I went to Project Gutenberg , this site is filled with books which are now in the Public domain, the texts came in plaintext format which made it easier to use. I chose Alice in Wonderland by Lewis Carrol because of the simplicty of the text it didn't seem to have any odd features like table of results or list of points or anything weird that could skew the results.

First thing i had to do was pre-process the text. Unfortunatley the texts had been preformatted an consistted of many extra new lines. What i needed to do was ensure each paragraph ended with a new line as this is how TML defined pargraphs. I noted that a real paragrph would consist of two newline chracters in a row. I used a search and replace technique to do this. I replaced all '\n' with a weird chracter like 'ð' then converted all the 'ðð' to a single '\n' the converted the remaining 'ð' to ' ' (space).

Next i created a small program to split the files up to create a corpus of documents that increased incrementally in size whereby the final document is the original document in its entirety.
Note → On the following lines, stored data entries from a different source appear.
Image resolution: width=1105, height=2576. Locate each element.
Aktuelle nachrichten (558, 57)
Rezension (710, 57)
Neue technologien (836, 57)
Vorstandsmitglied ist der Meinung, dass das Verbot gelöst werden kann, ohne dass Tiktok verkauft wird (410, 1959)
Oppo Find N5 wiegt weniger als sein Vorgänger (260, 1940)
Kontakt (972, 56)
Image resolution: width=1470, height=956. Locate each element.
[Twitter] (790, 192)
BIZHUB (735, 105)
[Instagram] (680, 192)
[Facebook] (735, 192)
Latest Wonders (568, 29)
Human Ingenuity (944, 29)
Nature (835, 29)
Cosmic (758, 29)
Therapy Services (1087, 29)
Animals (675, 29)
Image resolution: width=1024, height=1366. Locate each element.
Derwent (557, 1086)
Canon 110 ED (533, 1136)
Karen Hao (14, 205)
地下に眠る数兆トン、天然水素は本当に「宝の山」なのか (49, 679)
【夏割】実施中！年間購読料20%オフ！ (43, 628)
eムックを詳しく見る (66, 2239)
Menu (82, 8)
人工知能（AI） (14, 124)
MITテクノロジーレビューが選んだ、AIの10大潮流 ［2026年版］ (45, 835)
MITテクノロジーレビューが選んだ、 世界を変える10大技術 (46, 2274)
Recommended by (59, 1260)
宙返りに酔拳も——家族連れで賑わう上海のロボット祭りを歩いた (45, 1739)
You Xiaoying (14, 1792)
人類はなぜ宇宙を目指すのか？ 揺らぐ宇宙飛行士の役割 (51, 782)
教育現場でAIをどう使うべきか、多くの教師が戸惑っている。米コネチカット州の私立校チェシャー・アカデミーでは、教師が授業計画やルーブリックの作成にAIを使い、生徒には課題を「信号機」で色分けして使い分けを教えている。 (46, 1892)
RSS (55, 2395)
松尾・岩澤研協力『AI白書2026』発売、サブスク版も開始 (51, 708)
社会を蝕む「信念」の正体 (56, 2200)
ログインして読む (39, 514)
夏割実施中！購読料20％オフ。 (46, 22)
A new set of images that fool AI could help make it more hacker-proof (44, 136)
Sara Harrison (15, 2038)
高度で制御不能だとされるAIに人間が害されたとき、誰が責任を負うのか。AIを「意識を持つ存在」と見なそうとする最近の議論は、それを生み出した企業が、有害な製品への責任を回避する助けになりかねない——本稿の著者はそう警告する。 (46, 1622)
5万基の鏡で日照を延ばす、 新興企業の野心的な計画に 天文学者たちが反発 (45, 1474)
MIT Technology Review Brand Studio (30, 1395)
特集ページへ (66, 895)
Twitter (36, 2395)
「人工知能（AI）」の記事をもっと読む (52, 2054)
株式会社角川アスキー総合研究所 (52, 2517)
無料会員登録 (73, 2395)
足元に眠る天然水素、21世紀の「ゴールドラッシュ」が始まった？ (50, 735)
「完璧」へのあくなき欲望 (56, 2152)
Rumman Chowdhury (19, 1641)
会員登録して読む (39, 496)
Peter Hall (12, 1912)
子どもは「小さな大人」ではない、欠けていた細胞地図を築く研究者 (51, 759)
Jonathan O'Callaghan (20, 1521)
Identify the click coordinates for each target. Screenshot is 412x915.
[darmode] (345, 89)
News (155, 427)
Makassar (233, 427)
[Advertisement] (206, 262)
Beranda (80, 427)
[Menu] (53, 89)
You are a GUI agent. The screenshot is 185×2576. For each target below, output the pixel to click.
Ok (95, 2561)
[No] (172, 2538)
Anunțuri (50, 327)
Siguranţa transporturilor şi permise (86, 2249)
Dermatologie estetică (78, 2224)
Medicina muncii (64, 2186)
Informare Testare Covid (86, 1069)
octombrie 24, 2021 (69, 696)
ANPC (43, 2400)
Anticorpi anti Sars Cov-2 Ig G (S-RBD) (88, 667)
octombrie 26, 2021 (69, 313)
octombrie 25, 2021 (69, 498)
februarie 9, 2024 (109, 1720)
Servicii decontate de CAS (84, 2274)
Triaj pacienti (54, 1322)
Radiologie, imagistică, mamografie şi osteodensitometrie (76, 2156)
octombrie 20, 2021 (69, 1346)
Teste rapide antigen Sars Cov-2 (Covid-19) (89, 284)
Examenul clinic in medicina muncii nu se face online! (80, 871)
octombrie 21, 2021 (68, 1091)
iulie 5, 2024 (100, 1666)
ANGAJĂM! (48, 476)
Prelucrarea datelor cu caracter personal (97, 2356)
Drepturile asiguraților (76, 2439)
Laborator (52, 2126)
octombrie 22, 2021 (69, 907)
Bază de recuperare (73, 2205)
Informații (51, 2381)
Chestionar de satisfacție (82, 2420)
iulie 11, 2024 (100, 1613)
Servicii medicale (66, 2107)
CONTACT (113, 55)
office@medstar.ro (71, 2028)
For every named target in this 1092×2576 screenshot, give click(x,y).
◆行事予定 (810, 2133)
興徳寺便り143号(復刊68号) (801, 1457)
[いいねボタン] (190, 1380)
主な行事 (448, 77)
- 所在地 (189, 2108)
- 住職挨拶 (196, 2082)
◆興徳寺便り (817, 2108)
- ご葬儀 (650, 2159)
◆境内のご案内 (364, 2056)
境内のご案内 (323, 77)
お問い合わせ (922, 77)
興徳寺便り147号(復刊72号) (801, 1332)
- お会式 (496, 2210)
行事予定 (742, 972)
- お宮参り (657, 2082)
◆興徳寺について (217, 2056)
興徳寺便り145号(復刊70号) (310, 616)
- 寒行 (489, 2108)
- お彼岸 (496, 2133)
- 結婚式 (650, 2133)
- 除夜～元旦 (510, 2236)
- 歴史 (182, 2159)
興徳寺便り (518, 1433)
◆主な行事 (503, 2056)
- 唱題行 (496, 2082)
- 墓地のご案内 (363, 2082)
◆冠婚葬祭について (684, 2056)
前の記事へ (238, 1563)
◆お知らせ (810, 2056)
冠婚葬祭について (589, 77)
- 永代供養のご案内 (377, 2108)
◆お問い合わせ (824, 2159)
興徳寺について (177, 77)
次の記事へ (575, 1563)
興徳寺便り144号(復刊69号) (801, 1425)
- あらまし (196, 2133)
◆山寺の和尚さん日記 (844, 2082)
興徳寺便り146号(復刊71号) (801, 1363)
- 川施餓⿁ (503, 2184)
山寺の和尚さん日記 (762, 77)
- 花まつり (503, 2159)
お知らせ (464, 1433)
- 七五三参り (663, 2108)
Next i ran all these texts through the Benchmark test which measured the time of generating SVD, writing SVD, writing with Compression , reading SVD, Size of SVD and word Count. This took a loooooooong time over 24 hours!

Results showed many of the relationships expected. SVD grew linearly with Document Size, SVD generation grew polynomially whilst reading the SVD grew somewhat linearly. SVD size grew polynomially as well but suprisingly the GZIP compression also grew with the same complexity and was only slightly below the normal SVD. However writing the GZIP file was much more costly.

One thing of note was that even though the relationships were shown the word count had to be significantly large before the SVD generation was orders of magnitude above the process of storing SVD.


however some of that was last week right now i've been analysing the results and writing a bit of the thesis. Since real world documents at least regular assignments won't exceed 2000 words i created a subset of the Alice in Wonderland text to see what the performance is like when the word count is small. Even at this size document the SVD generation starts to rapidly overtake the other methods after 100 words.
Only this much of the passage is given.